La prescription en droit d’auteur : un délai de 5 ans

L’article 2224 du code civil prévoit que les actions personnelles, dont l’action en contrefaçon de droits d’auteur, se prescrivent par cinq ans à compter du jour où le titulaire du droit a connu ou aurait dû connaître les faits permettant d’agir.

Dans cette affaire, la cour d’appel de Paris avait jugé que les auteurs avaient eu connaissance des faits dès 2011, lorsqu’ils avaient adressé une mise en demeure aux producteurs et éditeurs du titre litigieux. Selon les juges du fond, l’action engagée en 2018 était donc prescrite, peu important que la chanson soit encore disponible en 2018 sur des plateformes de streaming et de téléchargement.

La position de la Cour de cassation : chaque acte distinct fait courir un nouveau délai

La Cour de cassation casse cet arrêt.

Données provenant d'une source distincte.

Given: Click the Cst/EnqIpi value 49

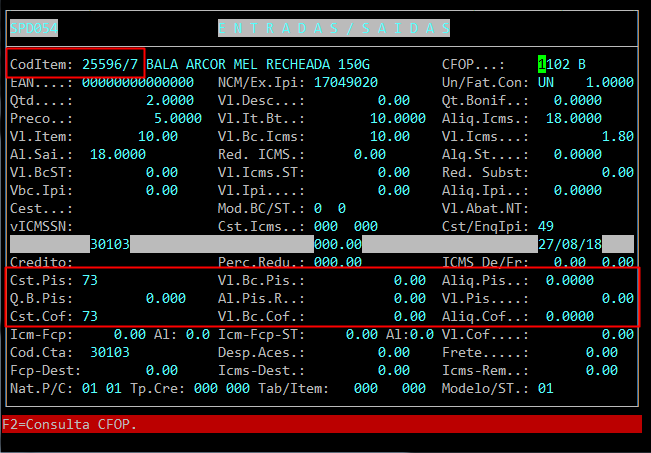Looking at the screenshot, I should (x=545, y=226).
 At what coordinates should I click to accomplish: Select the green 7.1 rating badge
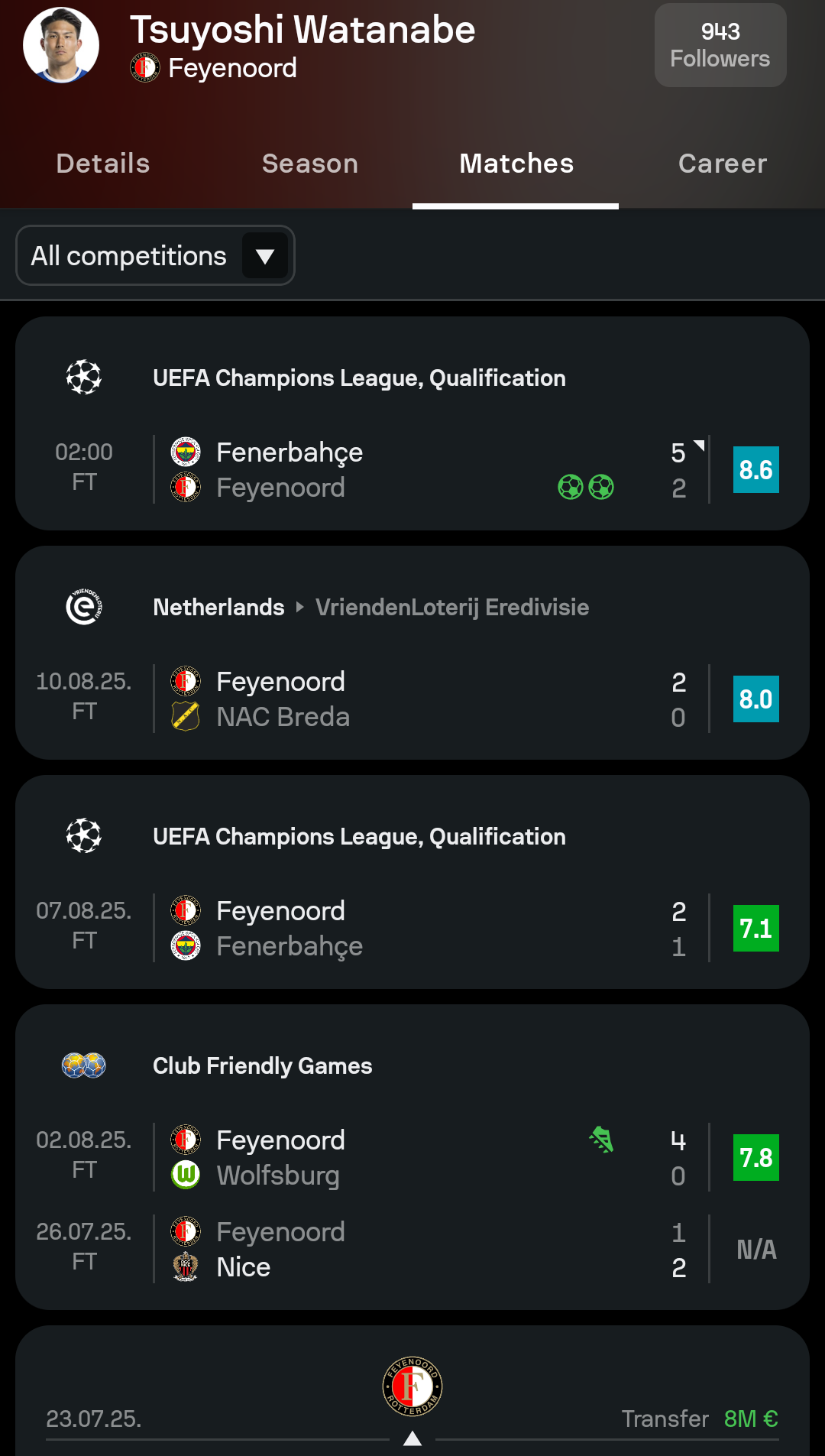pyautogui.click(x=755, y=928)
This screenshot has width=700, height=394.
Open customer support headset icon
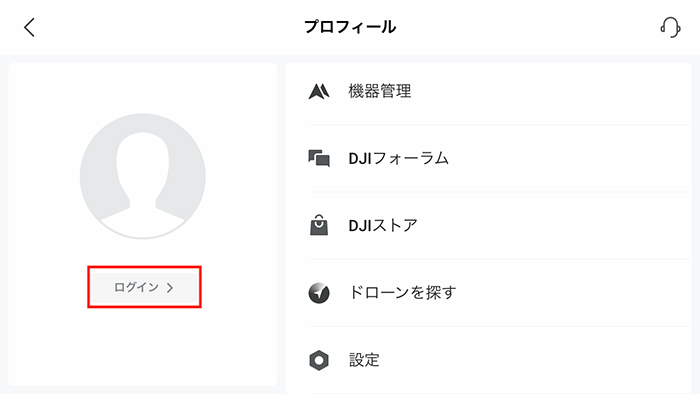(x=670, y=27)
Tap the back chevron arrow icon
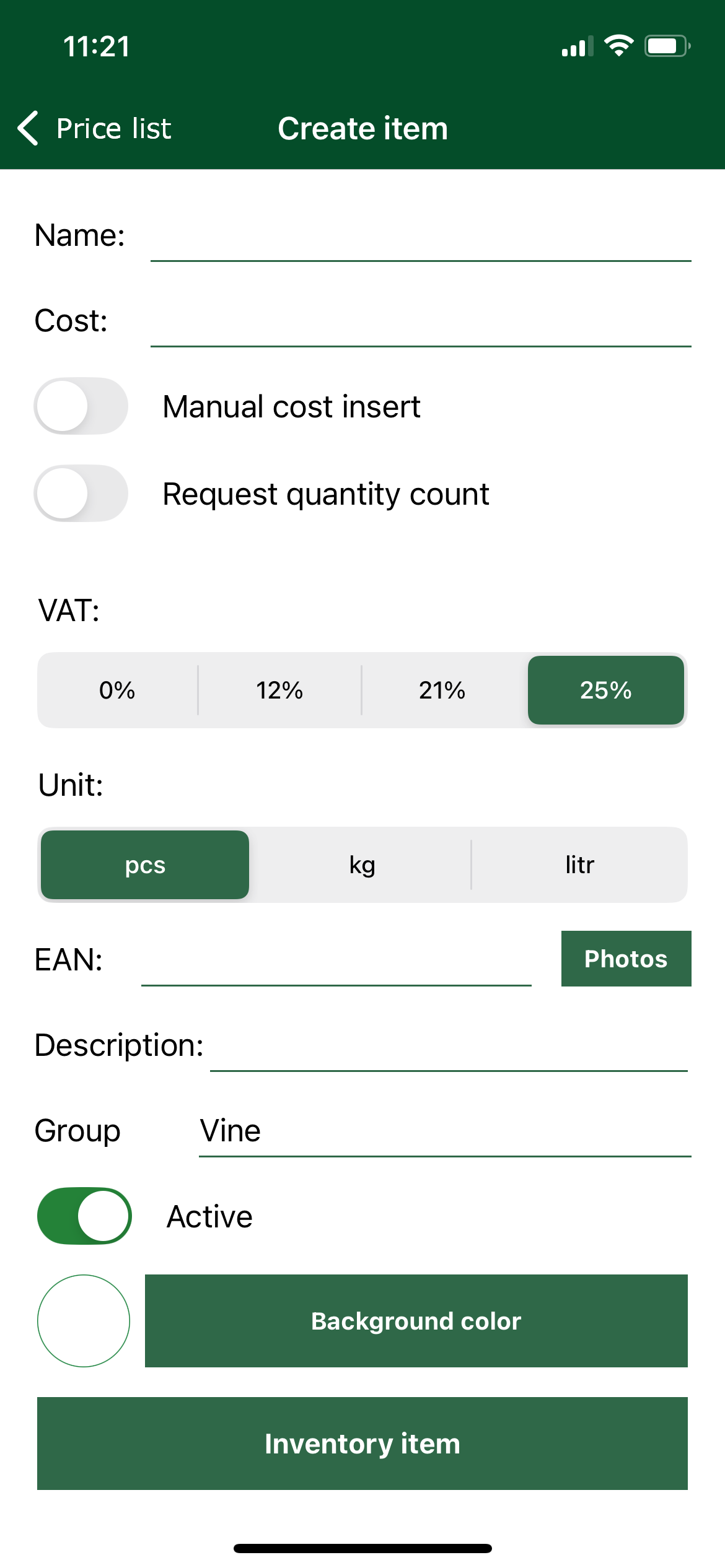 click(29, 128)
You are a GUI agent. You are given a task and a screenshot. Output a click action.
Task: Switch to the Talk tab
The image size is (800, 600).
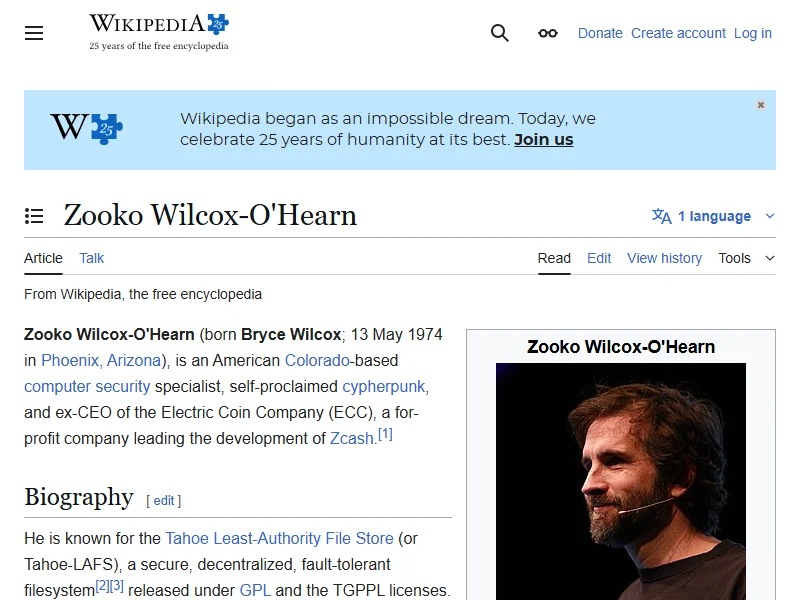tap(91, 258)
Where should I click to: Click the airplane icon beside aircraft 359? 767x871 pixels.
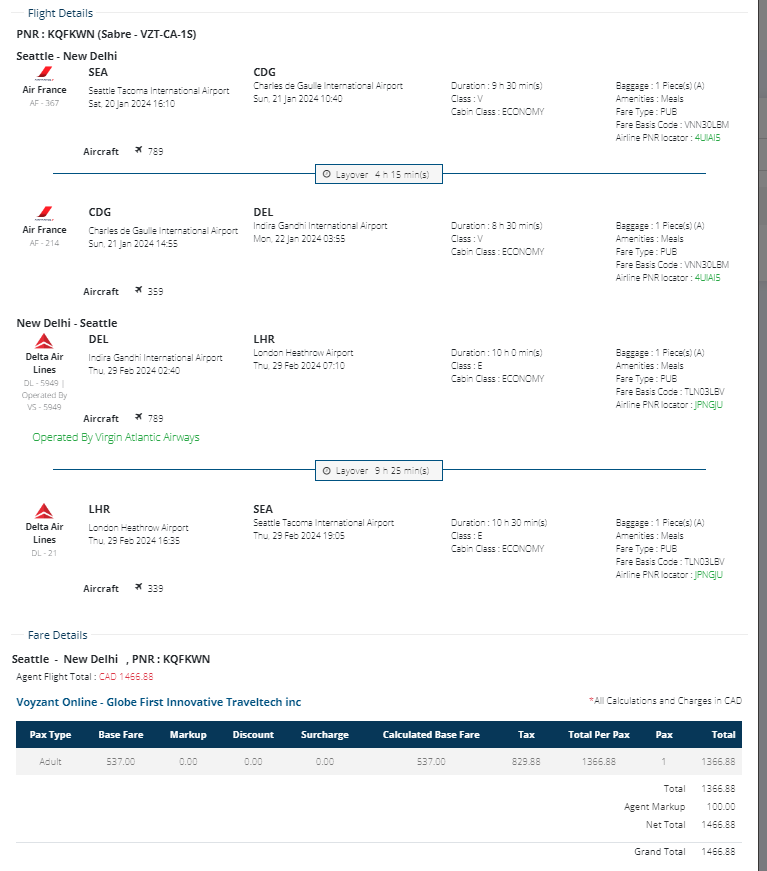tap(140, 291)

Elle rappelle un principe fondamental :

  • lorsque la contrefaçon résulte d’une succession d’actes distincts (par exemple, chaque nouvelle diffusion, chaque nouvelle mise en ligne, chaque nouvelle exploitation commerciale), le délai de prescription repart pour chacun de ces actes ;
  • en revanche, si l’on est en présence d’un acte unique prolongé dans le temps, le délai court une seule fois, dès la connaissance initiale.

Autrement dit, la mise en ligne d’une chanson, sa vente continue, sa diffusion sur les plateformes de streaming ou sa réédition peuvent constituer autant d’actes de contrefaçon distincts, ouvrant à chaque fois un nouveau délai de 5 ans.

Un enjeu pratique majeur pour les auteurs et ayants droit

Cet arrêt confirme l’importance, pour les auteurs, compositeurs, éditeurs et producteurs, de surveiller en continu l’exploitation de leurs œuvres. La prescription en matière de droit d’auteur ne se limite pas à la première publication ou à la première reproduction litigieuse : chaque nouvelle exploitation peut rouvrir la possibilité d’agir.

Ainsi, un artiste qui découvre qu’une œuvre inspirée de la sienne est toujours diffusée en ligne plusieurs années après sa sortie peut encore intenter une action en contrefaçon, à condition de se situer dans le délai de cinq ans à compter du dernier acte identifié.

Conclusion : une décision protectrice des créateurs

La décision de la Cour de Cassation du 3 septembre 2025 s’inscrit dans une logique de protection renforcée des créateurs face aux pratiques de diffusion numérique qui prolongent dans le temps l’exploitation des œuvres. Elle clarifie le point de départ de la prescription en matière de contrefaçon et rappelle que chaque diffusion illégale constitue une atteinte nouvelle.

Pour les artistes, éditeurs ou héritiers d’auteurs, cet arrêt est une invitation à rester vigilants et à envisager une action même plusieurs années après la sortie d’une œuvre concurrente, dès lors que des actes récents de diffusion ou de commercialisation subsistent.